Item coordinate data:
** begin **

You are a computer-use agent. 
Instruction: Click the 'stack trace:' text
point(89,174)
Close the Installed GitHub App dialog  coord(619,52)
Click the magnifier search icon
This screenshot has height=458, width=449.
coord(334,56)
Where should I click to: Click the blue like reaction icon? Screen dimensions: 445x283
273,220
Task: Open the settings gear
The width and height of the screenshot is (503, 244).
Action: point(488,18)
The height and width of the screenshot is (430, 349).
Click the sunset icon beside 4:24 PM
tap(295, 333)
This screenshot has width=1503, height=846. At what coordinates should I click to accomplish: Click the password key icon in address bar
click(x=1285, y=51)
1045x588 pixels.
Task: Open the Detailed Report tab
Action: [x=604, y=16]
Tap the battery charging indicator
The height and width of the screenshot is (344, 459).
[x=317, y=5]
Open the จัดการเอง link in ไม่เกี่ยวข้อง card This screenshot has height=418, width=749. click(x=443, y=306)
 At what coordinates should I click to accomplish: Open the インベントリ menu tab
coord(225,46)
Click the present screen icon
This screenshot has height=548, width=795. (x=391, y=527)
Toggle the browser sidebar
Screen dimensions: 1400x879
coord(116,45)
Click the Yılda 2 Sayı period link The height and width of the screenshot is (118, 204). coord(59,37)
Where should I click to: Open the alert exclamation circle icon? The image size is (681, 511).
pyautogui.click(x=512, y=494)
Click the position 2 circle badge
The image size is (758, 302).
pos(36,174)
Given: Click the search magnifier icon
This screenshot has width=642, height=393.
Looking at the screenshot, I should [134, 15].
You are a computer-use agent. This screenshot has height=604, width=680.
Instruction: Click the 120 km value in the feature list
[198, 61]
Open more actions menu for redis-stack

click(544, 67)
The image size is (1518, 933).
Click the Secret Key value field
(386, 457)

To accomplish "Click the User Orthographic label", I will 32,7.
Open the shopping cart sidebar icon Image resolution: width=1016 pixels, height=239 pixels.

** end **

## STATED TASK
Locate each row above that contains the word "accomplish" and copy those rows out, treating uppercase and lowercase as different.

## SOLUTION TO THIS PROBLEM
This screenshot has width=1503, height=846. At what coordinates should I click to accomplish: Click the password key icon in address bar
 At what coordinates should I click to accomplish: Open the インベントリ menu tab
To accomplish "Click the User Orthographic label", I will 32,7.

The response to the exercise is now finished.